+++ Records for this task +++

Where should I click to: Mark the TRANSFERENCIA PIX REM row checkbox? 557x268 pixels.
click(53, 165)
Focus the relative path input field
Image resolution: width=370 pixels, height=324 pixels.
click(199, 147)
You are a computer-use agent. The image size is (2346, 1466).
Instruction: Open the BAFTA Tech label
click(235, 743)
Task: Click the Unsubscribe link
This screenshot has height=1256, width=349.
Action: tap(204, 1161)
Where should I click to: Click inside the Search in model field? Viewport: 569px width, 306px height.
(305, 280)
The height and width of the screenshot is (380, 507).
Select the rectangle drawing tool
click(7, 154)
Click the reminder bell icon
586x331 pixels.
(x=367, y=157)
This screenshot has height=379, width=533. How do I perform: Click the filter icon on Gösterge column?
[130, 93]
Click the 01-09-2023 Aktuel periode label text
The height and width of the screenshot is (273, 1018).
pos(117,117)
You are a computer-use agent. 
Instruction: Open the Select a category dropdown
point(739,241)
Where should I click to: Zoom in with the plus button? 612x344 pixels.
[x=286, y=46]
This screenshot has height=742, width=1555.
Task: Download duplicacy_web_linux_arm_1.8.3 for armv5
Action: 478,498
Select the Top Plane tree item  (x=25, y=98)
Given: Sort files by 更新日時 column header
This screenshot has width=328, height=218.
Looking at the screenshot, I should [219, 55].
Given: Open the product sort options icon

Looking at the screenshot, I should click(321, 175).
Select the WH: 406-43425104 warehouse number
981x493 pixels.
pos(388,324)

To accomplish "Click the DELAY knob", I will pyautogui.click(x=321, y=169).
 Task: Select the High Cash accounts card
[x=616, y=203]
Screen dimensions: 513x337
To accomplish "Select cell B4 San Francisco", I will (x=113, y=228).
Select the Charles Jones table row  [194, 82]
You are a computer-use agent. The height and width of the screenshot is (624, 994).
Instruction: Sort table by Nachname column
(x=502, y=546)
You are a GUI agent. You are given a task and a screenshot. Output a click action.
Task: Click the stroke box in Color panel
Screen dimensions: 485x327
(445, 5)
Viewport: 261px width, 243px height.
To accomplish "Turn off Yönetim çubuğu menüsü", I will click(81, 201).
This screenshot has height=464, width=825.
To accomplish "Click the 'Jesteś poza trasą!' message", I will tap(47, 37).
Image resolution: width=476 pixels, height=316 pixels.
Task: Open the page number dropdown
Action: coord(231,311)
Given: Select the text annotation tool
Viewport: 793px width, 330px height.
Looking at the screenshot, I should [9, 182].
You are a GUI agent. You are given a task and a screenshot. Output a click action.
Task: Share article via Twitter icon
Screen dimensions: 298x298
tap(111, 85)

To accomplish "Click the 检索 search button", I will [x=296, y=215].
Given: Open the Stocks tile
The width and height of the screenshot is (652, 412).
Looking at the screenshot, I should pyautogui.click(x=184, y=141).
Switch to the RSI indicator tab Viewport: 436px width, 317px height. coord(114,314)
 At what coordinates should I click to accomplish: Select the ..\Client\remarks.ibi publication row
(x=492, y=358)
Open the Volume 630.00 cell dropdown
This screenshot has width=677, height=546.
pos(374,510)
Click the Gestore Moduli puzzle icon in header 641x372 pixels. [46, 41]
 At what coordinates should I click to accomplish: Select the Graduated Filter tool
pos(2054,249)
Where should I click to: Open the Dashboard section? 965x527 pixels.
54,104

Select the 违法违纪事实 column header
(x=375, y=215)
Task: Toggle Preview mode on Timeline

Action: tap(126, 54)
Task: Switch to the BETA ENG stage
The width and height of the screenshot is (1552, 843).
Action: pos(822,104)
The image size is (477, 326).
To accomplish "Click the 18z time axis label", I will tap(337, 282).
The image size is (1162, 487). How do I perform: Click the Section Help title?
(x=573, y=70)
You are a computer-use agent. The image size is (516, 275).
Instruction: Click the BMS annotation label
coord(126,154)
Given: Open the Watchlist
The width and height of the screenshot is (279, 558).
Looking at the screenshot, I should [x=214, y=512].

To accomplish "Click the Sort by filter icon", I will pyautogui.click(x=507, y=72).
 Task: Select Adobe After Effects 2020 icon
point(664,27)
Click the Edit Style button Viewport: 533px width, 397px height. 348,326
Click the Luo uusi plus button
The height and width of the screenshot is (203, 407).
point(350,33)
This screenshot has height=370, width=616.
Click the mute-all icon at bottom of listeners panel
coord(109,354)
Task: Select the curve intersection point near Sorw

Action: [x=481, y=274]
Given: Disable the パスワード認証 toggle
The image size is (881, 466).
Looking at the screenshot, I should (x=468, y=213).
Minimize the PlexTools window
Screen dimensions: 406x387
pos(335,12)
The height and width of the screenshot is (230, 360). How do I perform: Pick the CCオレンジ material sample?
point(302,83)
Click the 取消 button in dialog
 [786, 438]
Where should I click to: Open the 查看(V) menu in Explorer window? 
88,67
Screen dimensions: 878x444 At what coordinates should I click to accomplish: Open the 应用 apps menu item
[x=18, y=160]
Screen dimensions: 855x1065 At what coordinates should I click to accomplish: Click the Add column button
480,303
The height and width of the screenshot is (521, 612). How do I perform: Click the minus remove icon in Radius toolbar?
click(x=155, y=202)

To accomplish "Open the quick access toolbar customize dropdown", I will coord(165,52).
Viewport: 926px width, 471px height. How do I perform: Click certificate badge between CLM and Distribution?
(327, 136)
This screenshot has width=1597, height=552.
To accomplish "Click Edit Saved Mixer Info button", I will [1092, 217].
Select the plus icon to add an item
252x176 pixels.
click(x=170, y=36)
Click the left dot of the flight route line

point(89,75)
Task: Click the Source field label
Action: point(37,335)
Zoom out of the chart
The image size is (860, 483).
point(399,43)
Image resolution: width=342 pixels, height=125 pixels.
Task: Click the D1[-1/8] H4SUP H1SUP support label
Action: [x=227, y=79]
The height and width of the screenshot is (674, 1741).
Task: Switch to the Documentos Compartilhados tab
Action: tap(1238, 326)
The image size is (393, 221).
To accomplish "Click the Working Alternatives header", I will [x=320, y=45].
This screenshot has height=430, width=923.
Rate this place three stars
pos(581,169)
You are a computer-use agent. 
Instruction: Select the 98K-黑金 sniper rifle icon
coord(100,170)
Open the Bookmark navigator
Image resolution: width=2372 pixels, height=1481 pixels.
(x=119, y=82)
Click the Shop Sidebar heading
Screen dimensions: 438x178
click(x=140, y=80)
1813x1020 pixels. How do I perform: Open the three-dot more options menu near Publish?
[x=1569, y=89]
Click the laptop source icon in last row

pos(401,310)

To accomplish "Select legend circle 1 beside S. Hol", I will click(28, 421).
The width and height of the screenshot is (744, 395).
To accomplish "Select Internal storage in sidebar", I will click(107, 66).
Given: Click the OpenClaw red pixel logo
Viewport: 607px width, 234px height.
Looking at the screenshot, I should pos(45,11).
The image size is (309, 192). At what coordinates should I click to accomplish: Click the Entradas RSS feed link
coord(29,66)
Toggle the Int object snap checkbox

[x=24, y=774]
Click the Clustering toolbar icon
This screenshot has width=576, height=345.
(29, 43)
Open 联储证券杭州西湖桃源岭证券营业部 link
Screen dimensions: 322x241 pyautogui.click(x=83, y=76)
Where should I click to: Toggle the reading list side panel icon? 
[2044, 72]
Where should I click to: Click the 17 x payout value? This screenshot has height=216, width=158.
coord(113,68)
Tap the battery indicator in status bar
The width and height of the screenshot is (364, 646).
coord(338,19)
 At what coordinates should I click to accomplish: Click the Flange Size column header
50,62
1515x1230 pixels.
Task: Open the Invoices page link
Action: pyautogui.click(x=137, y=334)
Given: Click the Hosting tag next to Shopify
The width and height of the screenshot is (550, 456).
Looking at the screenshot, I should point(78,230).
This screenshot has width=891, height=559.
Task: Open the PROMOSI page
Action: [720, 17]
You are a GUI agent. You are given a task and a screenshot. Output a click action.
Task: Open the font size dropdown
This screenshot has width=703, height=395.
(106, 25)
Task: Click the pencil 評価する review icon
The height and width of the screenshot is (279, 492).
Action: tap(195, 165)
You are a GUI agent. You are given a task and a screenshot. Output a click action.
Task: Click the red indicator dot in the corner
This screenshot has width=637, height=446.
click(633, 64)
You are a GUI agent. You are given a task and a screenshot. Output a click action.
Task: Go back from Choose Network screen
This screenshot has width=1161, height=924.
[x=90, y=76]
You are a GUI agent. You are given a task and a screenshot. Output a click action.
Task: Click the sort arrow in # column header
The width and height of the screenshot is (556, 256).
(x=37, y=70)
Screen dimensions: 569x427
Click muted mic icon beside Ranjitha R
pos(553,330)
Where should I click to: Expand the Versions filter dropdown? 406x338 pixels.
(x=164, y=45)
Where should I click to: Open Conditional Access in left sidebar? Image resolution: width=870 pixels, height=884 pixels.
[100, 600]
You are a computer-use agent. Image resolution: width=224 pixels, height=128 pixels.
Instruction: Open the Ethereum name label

+++

- [Exercise task] Reproduce everything from the line containing "Task: Select the curve" down to the line containing "will [x=320, y=45].", substituting "popup" for "dialog" and leaving all else unchanged.

- [Exercise result]
Task: Select the curve intersection point near Sorw

Action: [x=481, y=274]
Given: Disable the パスワード認証 toggle
The image size is (881, 466).
Looking at the screenshot, I should (x=468, y=213).
Minimize the PlexTools window
Screen dimensions: 406x387
pos(335,12)
The height and width of the screenshot is (230, 360). How do I perform: Pick the CCオレンジ material sample?
point(302,83)
Click the 取消 button in popup
 [786, 438]
Where should I click to: Open the 查看(V) menu in Explorer window? 
88,67
Screen dimensions: 878x444 At what coordinates should I click to accomplish: Open the 应用 apps menu item
[x=18, y=160]
Screen dimensions: 855x1065 At what coordinates should I click to accomplish: Click the Add column button
480,303
The height and width of the screenshot is (521, 612). How do I perform: Click the minus remove icon in Radius toolbar?
click(x=155, y=202)

To accomplish "Open the quick access toolbar customize dropdown", I will coord(165,52).
Viewport: 926px width, 471px height. How do I perform: Click certificate badge between CLM and Distribution?
(327, 136)
This screenshot has width=1597, height=552.
To accomplish "Click Edit Saved Mixer Info button", I will [1092, 217].
Select the plus icon to add an item
252x176 pixels.
click(x=170, y=36)
Click the left dot of the flight route line

point(89,75)
Task: Click the Source field label
Action: point(37,335)
Zoom out of the chart
The image size is (860, 483).
point(399,43)
Image resolution: width=342 pixels, height=125 pixels.
Task: Click the D1[-1/8] H4SUP H1SUP support label
Action: [x=227, y=79]
The height and width of the screenshot is (674, 1741).
Task: Switch to the Documentos Compartilhados tab
Action: tap(1238, 326)
The image size is (393, 221).
To accomplish "Click the Working Alternatives header", I will [x=320, y=45].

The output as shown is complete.